### SUPPLIED MATERIAL
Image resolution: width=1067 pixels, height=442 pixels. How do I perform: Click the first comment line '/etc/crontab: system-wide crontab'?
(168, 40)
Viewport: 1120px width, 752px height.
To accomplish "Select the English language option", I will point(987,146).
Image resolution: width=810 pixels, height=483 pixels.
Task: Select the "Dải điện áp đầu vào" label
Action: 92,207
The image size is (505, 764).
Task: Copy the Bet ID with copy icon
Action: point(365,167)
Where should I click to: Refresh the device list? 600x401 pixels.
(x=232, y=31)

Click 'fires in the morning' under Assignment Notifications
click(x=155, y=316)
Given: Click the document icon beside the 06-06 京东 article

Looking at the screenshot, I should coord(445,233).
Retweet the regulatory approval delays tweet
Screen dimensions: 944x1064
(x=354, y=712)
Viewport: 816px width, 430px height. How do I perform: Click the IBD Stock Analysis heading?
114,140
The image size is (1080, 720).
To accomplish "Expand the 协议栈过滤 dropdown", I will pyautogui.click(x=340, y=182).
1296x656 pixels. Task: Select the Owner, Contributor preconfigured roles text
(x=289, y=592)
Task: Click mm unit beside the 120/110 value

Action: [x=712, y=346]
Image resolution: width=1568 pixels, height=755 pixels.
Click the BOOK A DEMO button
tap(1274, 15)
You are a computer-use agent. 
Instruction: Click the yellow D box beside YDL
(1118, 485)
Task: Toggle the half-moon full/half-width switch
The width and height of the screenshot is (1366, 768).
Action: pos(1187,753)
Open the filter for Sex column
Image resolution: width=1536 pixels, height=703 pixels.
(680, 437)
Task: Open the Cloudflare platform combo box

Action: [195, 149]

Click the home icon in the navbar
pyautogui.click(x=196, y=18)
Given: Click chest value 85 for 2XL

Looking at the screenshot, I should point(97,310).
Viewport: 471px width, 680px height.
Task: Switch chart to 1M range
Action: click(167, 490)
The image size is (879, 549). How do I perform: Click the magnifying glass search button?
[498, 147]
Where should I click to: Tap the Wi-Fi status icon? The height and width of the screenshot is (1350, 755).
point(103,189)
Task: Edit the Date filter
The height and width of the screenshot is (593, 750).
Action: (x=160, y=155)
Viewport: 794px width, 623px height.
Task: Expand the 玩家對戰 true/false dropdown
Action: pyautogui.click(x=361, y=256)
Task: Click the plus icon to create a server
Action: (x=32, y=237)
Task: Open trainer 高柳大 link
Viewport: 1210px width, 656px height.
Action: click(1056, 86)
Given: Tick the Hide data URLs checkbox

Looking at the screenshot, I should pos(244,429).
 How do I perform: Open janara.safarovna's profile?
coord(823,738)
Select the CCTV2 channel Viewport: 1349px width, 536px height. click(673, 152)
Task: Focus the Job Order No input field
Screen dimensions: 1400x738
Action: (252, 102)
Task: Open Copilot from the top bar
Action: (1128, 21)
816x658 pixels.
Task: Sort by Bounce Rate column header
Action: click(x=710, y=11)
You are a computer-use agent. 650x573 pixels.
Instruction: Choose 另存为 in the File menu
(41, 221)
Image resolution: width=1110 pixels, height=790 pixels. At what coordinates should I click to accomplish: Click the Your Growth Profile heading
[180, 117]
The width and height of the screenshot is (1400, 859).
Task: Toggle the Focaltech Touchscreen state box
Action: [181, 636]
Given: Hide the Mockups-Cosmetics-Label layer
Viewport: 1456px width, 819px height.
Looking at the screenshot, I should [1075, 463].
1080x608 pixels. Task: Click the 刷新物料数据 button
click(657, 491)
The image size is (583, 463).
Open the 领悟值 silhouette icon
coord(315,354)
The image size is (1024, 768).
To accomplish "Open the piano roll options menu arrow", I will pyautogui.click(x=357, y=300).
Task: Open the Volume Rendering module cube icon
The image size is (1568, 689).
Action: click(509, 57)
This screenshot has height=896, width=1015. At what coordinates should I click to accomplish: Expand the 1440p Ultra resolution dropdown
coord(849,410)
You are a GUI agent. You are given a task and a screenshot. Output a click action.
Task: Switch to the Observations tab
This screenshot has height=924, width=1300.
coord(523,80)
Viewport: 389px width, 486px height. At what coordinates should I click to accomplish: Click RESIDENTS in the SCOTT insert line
######
» WHAT THE TASK REQUIRES: Rewrite every item above, changing each "How do I perform" to "How can I carry out" and leaving all other text as it is.

» TASK ANSWER:
Image resolution: width=1067 pixels, height=442 pixels. How can I carry out: Click the first comment line '/etc/crontab: system-wide crontab'?
(168, 40)
Viewport: 1120px width, 752px height.
To accomplish "Select the English language option", I will point(987,146).
Image resolution: width=810 pixels, height=483 pixels.
Task: Select the "Dải điện áp đầu vào" label
Action: 92,207
The image size is (505, 764).
Task: Copy the Bet ID with copy icon
Action: point(365,167)
Where should I click to: Refresh the device list? 600x401 pixels.
(x=232, y=31)

Click 'fires in the morning' under Assignment Notifications
click(x=155, y=316)
Given: Click the document icon beside the 06-06 京东 article

Looking at the screenshot, I should coord(445,233).
Retweet the regulatory approval delays tweet
Screen dimensions: 944x1064
(x=354, y=712)
Viewport: 816px width, 430px height. How can I carry out: Click the IBD Stock Analysis heading?
114,140
The image size is (1080, 720).
To accomplish "Expand the 协议栈过滤 dropdown", I will pyautogui.click(x=340, y=182).
1296x656 pixels. Task: Select the Owner, Contributor preconfigured roles text
(x=289, y=592)
Task: Click mm unit beside the 120/110 value

Action: [x=712, y=346]
Image resolution: width=1568 pixels, height=755 pixels.
Click the BOOK A DEMO button
tap(1274, 15)
You are a computer-use agent. 
Instruction: Click the yellow D box beside YDL
(1118, 485)
Task: Toggle the half-moon full/half-width switch
The width and height of the screenshot is (1366, 768).
Action: pos(1187,753)
Open the filter for Sex column
Image resolution: width=1536 pixels, height=703 pixels.
(680, 437)
Task: Open the Cloudflare platform combo box

Action: [195, 149]

Click the home icon in the navbar
pyautogui.click(x=196, y=18)
Given: Click chest value 85 for 2XL

Looking at the screenshot, I should point(97,310).
Viewport: 471px width, 680px height.
Task: Switch chart to 1M range
Action: click(167, 490)
The image size is (879, 549). How can I carry out: Click the magnifying glass search button?
[498, 147]
Where should I click to: Tap the Wi-Fi status icon? The height and width of the screenshot is (1350, 755).
point(103,189)
Task: Edit the Date filter
The height and width of the screenshot is (593, 750).
Action: (x=160, y=155)
Viewport: 794px width, 623px height.
Task: Expand the 玩家對戰 true/false dropdown
Action: pyautogui.click(x=361, y=256)
Task: Click the plus icon to create a server
Action: (x=32, y=237)
Task: Open trainer 高柳大 link
Viewport: 1210px width, 656px height.
Action: click(1056, 86)
Given: Tick the Hide data URLs checkbox

Looking at the screenshot, I should pos(244,429).
 How can I carry out: Open janara.safarovna's profile?
coord(823,738)
Select the CCTV2 channel Viewport: 1349px width, 536px height. click(673, 152)
Task: Focus the Job Order No input field
Screen dimensions: 1400x738
Action: (252, 102)
Task: Open Copilot from the top bar
Action: (1128, 21)
816x658 pixels.
Task: Sort by Bounce Rate column header
Action: click(x=710, y=11)
You are a computer-use agent. 650x573 pixels.
Instruction: Choose 另存为 in the File menu
(41, 221)
Image resolution: width=1110 pixels, height=790 pixels. At what coordinates should I click to accomplish: Click the Your Growth Profile heading
[180, 117]
The width and height of the screenshot is (1400, 859).
Task: Toggle the Focaltech Touchscreen state box
Action: [181, 636]
Given: Hide the Mockups-Cosmetics-Label layer
Viewport: 1456px width, 819px height.
Looking at the screenshot, I should [1075, 463].
1080x608 pixels. Task: Click the 刷新物料数据 button
click(657, 491)
The image size is (583, 463).
Open the 领悟值 silhouette icon
coord(315,354)
The image size is (1024, 768).
To accomplish "Open the piano roll options menu arrow", I will pyautogui.click(x=357, y=300).
Task: Open the Volume Rendering module cube icon
The image size is (1568, 689).
Action: click(509, 57)
This screenshot has height=896, width=1015. At what coordinates should I click to accomplish: Expand the 1440p Ultra resolution dropdown
coord(849,410)
You are a GUI agent. You are given a task and a screenshot. Output a click action.
Task: Switch to the Observations tab
This screenshot has height=924, width=1300.
coord(523,80)
Viewport: 389px width, 486px height. At what coordinates should I click to accomplish: Click RESIDENTS in the SCOTT insert line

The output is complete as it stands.